22 yıl… Kâfi artık. Bu millet, soğana muhtaç edildi. Allah aşkına ya… Mutfaklarda yangın var onu da biliyorum. Ancak hepsini fakat hepsini çözeceğiz. Bakınız bunların devrinde Türkiye soyuldu. 418 milyar doları iç ettiler. O parayı son sentine kadar Türkiye’ye getireceğim. O beşli çetelerin burnundan fitil fitil getireceğim. Hiç kimse kuşku duymasın. Diyorlar ki bu paraya nasıl getireceksin? Bay Kemal bunların hepsini bilir. Zira, 27 buçuk yıldır devlette çalıştım; hesap uzmanlığı yaptım. Hukuksa hukuk alacağız parayı kendi ülkemize getireceğiz.

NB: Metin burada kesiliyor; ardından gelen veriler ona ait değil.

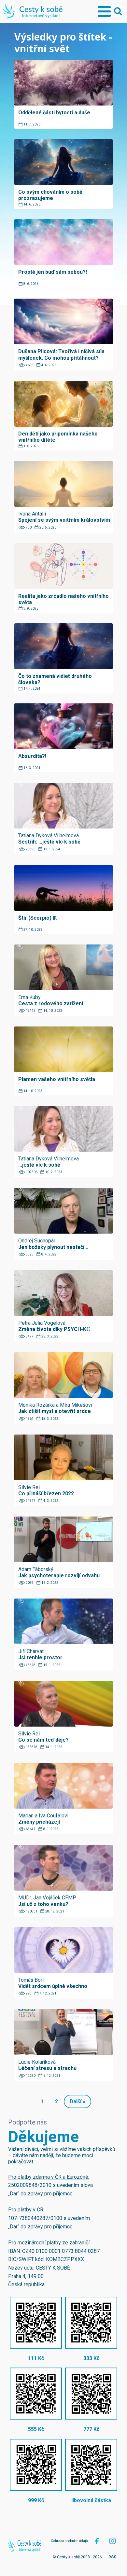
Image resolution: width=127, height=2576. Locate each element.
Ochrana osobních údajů (69, 2541)
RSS (112, 2557)
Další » (77, 2101)
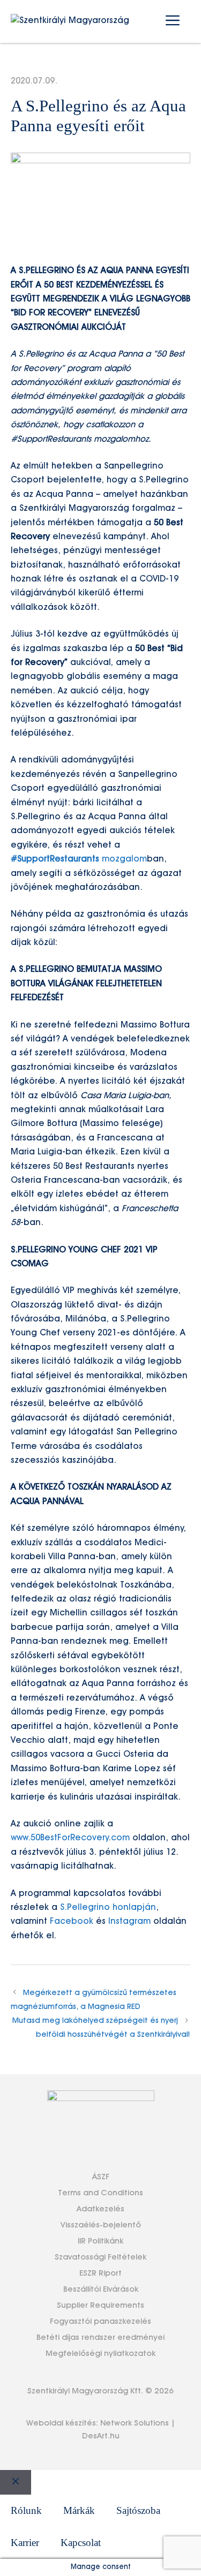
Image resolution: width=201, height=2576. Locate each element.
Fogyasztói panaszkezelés (100, 2321)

“‘ŞOFÖRE KELAM VER CUMHURBAŞKANIM’ DİYOR. EHLİYET AFFI AİLESİ DİYE… BİLİYORUM BUNDAN HABERİM VAR. O BAHİSTE GİTTİĞİM YERLERDE SÖYLEDİM. BİR SEFERE MAHSUS OLMAK ÜZERE O AFFI GETİRECEĞİZ”

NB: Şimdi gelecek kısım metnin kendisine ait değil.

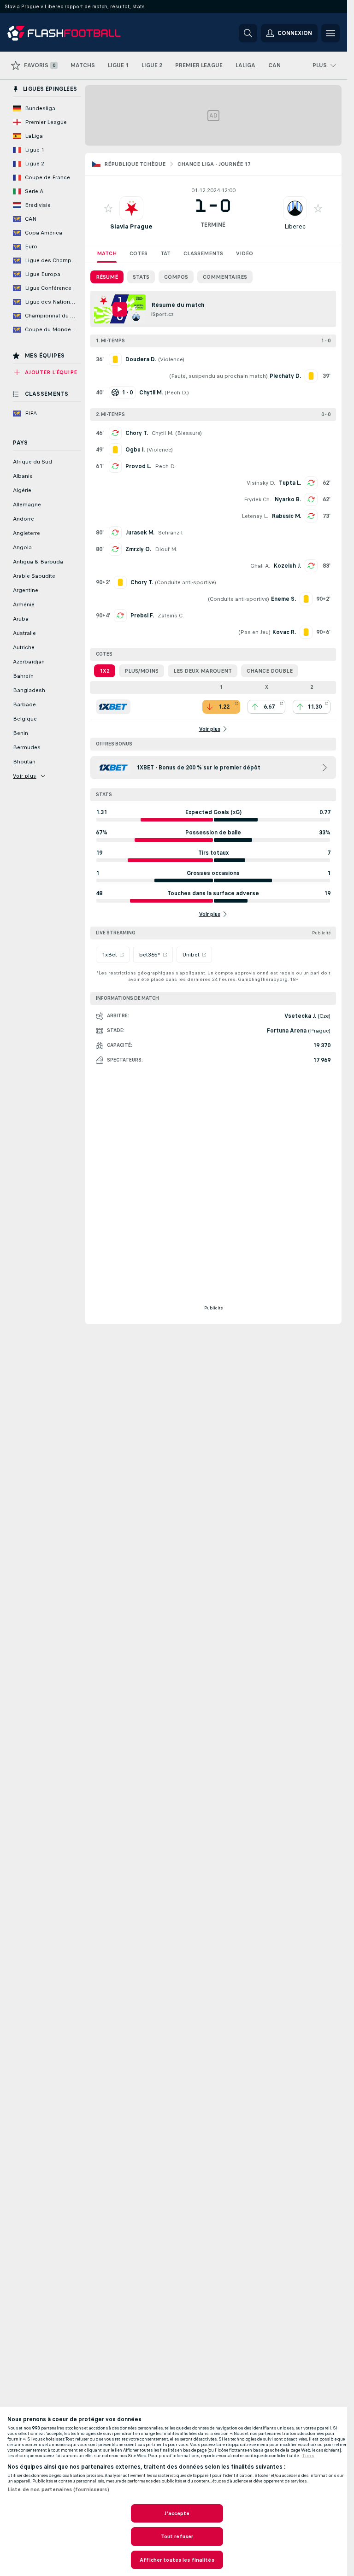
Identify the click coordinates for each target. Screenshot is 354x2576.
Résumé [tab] (107, 277)
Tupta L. (290, 483)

‘Şoföre kelam ver cumhurbaşkanım’ diyor. ‘Ehliyet affı ailesi’ diye… Biliyorum bundan haberim var. O hususta gittiğim yerlerde söyledim. Bir sefere mahsus olmak üzere o affı getireceğiz. Biliyorum bu sorun, önemli bir sorun. Hasebiyle bunun çözülmesi lazım. Bu kelamı veriyorum. Kesinlikle af gelmesi lazım. Sürücünün direksiyonunun başında olması lazım. Direksiyon sallıyor, alın teri döküyor, onun gelirini kısıtlamamamız lazım. Söz… Bay Kemal kelamı. O çıkacak. Hiç tasa etme.

“BİZİM İKİ KIRMIZI ÇİZGİMİZ VAR. BAYRAK VE VATAN”

Bütün Manisa bilsin. Bizim iki kırmızı çizgimiz var. Bayrak ve vatan. Bayrak ve vatan bizim için vazgeçilmezdir. Bir sürü palavra, bir sürü iftiralar. Yok masanın altı yok masanın üstü… Bunların hiçbirisine inanmayın. Zira, altı önder beraberiz, altı önder halkın karşısına çıkıyoruz. Altı başkan, cumhurbaşkanı yardımcısı… Ayrıyeten Mansur Lider ve Ekrem Lider da Cumhurbaşkanı yardımcısı olacak. Sizlere hizmet edeceğiz. Sonuna kadar hizmet edeceğiz. Kul hakkı yemeyeceğiz ve kul hakkı yedirmeyeceğim. Bunu da bilmenizi isterim.”